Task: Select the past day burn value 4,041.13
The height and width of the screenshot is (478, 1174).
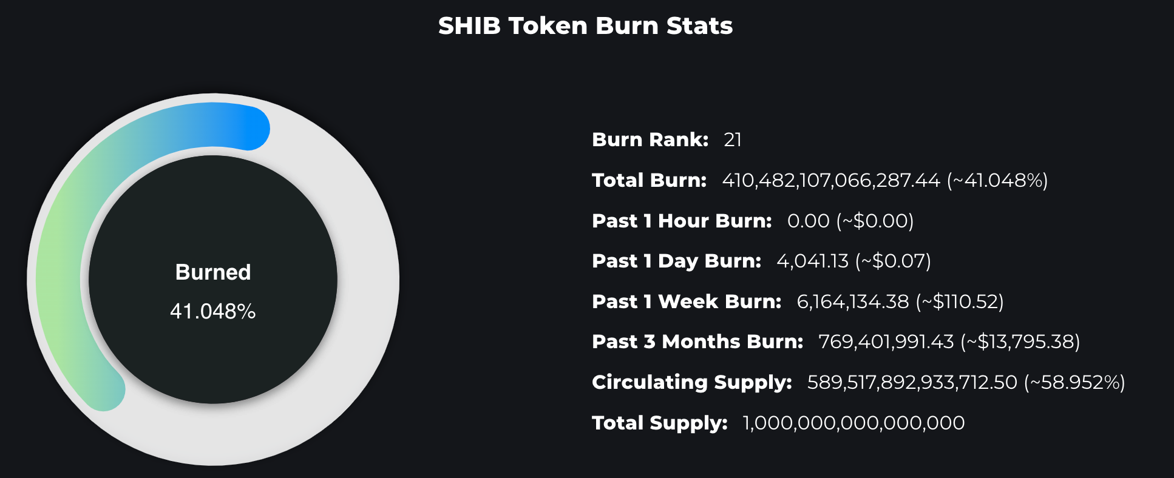Action: 812,261
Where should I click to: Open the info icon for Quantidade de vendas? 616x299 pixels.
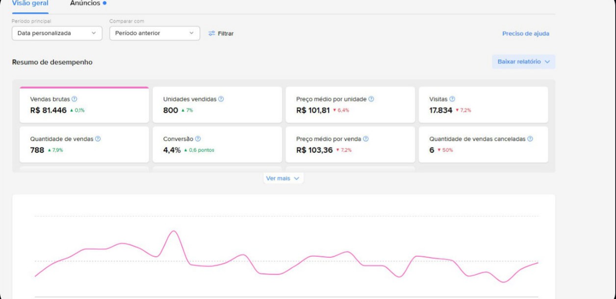pyautogui.click(x=98, y=139)
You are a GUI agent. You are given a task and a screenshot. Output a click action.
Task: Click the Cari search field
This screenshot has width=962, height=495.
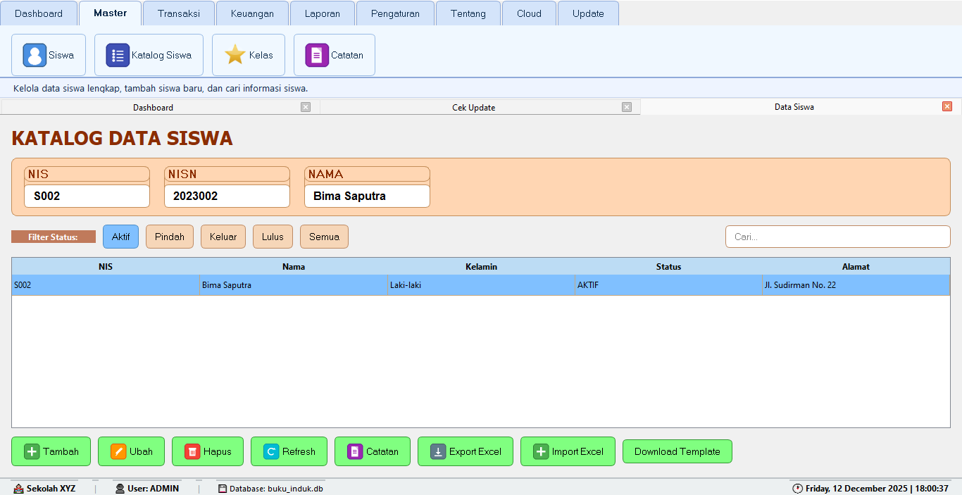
● ● ●
* TASK BRIEF:
Show every line of the entries above that contains the string "screenshot", matching case exactly.

* COMPLETE ANSWER:
The height and width of the screenshot is (478, 1174).
You are a GUI agent. You are given a task and a screenshot. Output a click action.
This screenshot has width=962, height=495.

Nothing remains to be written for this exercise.